— WHAT IS NEEDED —
Every line of the records that contains the string "each" counts once; give the total and nothing else.

━━━━━━━━━━━━━━━━━━━━

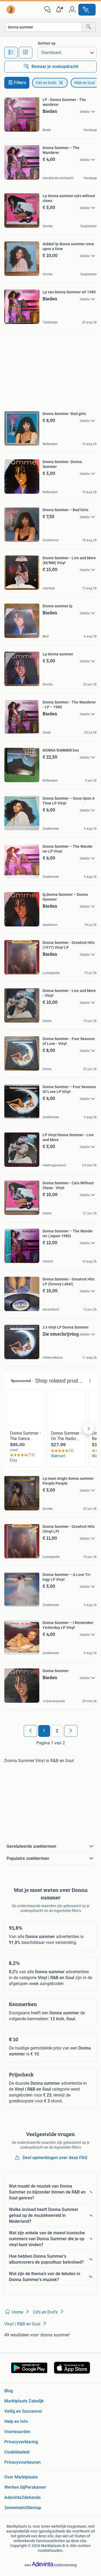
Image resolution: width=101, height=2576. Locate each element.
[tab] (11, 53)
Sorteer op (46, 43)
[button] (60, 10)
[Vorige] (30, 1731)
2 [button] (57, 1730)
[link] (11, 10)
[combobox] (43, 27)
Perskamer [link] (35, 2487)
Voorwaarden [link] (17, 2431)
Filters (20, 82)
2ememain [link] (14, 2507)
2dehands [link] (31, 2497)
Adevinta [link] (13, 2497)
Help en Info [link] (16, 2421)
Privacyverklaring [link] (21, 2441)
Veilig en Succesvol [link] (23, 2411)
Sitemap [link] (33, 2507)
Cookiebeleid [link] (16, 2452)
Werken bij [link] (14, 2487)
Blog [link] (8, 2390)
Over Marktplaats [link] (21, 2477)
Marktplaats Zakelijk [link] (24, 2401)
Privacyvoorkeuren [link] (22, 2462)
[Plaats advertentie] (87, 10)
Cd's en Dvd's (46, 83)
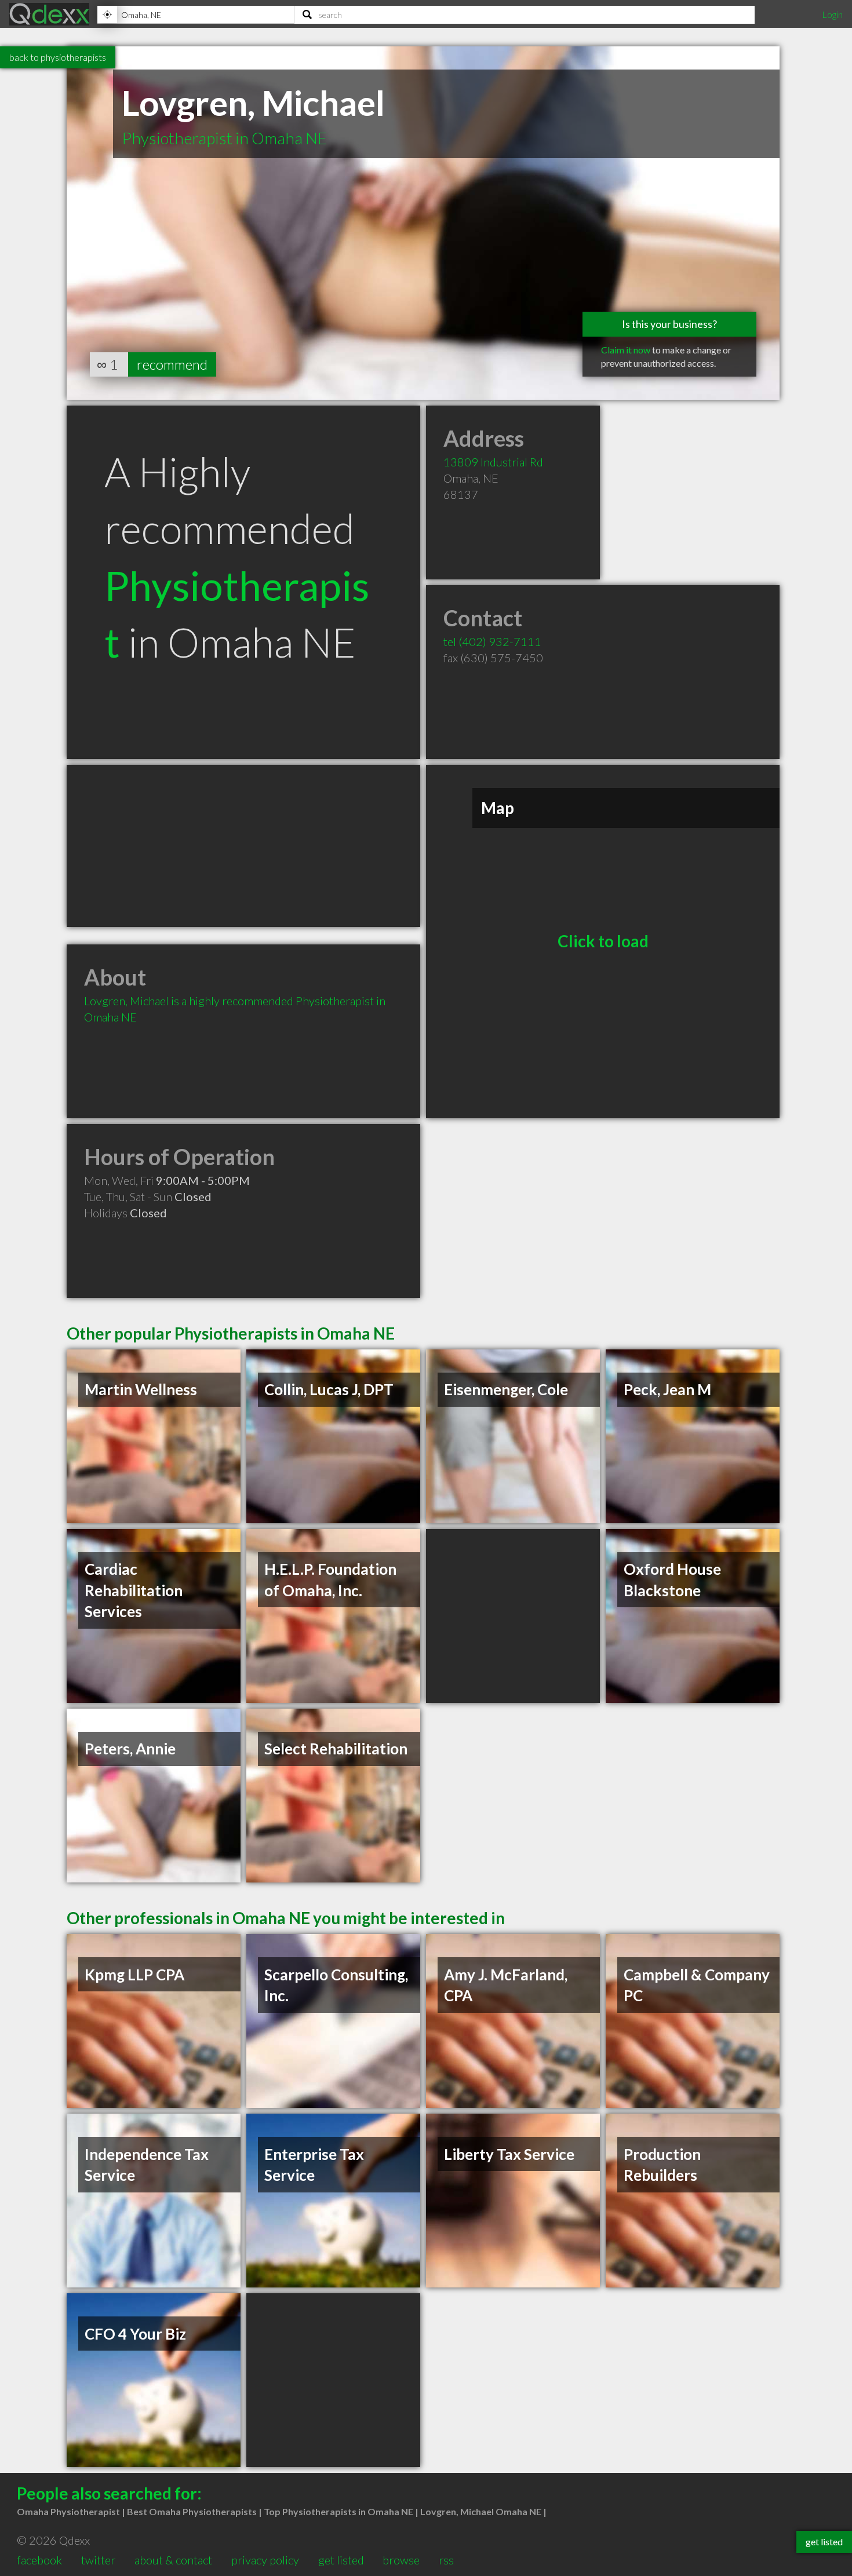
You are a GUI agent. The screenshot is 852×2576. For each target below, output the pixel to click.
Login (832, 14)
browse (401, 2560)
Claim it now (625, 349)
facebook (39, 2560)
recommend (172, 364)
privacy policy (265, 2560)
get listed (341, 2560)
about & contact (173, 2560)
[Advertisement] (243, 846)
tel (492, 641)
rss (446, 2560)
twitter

━━━━━━━━━━━━━━━━━━━━

— FINISHED EXERCISE —
2